* [Exercise requirements]: Starting with the line that holds "Screen dimensions: 1372x886", copy out each remaining line of the listing below, up to and including the last one, and include nothing else.

•••

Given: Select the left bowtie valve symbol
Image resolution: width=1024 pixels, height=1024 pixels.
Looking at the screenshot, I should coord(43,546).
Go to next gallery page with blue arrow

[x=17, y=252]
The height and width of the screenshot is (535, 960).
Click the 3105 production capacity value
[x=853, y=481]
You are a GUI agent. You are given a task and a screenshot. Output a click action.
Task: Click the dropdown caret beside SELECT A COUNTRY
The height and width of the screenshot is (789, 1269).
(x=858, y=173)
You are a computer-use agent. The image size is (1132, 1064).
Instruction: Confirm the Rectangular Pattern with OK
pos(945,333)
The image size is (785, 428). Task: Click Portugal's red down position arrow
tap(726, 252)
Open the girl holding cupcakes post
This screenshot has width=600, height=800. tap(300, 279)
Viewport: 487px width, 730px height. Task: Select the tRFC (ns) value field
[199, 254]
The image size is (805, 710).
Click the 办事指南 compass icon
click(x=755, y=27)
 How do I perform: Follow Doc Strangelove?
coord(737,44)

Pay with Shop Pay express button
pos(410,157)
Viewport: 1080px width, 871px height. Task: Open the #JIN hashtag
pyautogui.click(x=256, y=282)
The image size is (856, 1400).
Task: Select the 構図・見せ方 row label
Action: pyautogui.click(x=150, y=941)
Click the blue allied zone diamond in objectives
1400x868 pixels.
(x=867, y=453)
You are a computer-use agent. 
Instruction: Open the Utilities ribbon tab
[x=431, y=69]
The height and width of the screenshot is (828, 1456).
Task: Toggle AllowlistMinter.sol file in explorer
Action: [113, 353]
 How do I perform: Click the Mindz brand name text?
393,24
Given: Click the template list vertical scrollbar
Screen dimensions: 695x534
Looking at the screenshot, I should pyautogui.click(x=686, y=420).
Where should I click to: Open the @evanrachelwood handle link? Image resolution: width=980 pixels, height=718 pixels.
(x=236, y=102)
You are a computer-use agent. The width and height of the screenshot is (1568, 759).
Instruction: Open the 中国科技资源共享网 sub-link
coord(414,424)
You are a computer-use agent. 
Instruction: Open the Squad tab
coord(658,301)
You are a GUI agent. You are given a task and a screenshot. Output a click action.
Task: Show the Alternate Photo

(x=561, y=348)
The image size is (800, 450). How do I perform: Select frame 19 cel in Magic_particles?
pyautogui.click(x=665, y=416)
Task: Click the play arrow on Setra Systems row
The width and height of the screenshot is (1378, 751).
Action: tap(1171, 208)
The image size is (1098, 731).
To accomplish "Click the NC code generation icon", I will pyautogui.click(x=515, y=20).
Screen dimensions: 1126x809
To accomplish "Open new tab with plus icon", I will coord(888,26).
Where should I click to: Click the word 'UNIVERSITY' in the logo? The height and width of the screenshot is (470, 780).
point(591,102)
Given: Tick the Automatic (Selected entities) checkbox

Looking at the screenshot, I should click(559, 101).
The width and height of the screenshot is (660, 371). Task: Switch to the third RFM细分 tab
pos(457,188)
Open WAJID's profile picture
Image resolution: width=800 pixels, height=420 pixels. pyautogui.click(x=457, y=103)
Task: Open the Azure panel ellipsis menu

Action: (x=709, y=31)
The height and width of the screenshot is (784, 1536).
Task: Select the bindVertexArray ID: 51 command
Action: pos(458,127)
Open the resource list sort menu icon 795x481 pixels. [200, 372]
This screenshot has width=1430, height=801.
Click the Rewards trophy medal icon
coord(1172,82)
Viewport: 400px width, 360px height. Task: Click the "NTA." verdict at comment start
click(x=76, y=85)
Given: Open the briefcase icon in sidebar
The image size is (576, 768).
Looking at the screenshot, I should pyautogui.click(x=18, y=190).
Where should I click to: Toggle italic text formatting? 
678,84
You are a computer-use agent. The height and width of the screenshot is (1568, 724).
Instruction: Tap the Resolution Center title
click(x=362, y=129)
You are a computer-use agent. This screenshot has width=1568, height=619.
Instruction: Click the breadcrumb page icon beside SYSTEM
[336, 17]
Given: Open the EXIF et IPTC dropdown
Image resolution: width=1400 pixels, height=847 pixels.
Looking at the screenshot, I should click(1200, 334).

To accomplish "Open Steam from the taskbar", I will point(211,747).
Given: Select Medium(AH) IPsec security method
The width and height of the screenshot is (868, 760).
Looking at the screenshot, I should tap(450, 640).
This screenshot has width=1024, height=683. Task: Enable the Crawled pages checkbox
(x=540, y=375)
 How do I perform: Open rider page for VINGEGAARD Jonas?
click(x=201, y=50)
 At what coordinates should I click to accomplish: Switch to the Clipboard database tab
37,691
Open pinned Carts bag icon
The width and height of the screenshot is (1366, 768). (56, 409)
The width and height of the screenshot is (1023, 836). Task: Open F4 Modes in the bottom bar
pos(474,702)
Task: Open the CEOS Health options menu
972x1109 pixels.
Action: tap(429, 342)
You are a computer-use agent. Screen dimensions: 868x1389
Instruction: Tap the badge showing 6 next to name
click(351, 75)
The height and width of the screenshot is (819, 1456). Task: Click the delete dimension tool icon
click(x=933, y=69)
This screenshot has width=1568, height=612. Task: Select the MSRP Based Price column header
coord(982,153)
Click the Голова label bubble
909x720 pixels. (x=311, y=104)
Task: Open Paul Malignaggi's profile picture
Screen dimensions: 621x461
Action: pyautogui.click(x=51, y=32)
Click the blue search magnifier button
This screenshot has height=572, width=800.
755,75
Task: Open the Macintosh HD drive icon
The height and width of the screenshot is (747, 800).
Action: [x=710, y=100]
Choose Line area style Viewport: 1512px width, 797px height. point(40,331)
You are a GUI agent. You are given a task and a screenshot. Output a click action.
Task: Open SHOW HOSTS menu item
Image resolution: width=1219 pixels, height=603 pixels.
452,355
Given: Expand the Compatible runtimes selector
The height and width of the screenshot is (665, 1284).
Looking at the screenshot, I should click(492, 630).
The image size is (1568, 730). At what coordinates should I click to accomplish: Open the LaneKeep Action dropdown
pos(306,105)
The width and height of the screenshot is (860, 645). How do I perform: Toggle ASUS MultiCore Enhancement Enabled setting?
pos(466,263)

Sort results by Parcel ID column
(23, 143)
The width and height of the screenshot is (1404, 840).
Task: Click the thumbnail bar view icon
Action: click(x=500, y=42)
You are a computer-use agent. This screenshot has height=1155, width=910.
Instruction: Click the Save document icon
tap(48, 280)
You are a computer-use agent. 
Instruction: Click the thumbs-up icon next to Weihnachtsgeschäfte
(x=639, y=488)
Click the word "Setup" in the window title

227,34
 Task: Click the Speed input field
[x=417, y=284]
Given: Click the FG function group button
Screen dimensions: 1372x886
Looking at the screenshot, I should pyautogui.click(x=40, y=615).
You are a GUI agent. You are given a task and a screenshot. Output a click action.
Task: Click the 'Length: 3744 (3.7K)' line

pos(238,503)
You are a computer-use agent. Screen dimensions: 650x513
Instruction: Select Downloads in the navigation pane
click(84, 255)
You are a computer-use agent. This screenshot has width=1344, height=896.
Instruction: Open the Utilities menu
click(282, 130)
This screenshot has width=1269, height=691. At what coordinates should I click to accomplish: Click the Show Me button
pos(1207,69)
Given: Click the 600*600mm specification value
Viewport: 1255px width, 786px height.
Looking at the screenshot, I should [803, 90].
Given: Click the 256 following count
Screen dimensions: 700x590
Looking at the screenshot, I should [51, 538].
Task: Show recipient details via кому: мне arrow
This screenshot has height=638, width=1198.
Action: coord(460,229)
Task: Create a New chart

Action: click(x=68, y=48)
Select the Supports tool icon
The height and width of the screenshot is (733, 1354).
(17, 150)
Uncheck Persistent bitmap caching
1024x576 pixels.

•••

* [Completed task]:
Screen dimensions: 1372x886
Looking at the screenshot, I should pyautogui.click(x=40, y=615).
You are a GUI agent. You are given a task and a screenshot. Output a click action.
Task: Click the 'Length: 3744 (3.7K)' line

pos(238,503)
You are a computer-use agent. Screen dimensions: 650x513
Instruction: Select Downloads in the navigation pane
click(84, 255)
You are a computer-use agent. This screenshot has width=1344, height=896.
Instruction: Open the Utilities menu
click(282, 130)
This screenshot has width=1269, height=691. At what coordinates should I click to accomplish: Click the Show Me button
pos(1207,69)
Given: Click the 600*600mm specification value
Viewport: 1255px width, 786px height.
Looking at the screenshot, I should [803, 90].
Given: Click the 256 following count
Screen dimensions: 700x590
Looking at the screenshot, I should [51, 538].
Task: Show recipient details via кому: мне arrow
This screenshot has height=638, width=1198.
Action: coord(460,229)
Task: Create a New chart

Action: click(x=68, y=48)
Select the Supports tool icon
The height and width of the screenshot is (733, 1354).
(17, 150)
Uncheck Persistent bitmap caching
1024x576 pixels.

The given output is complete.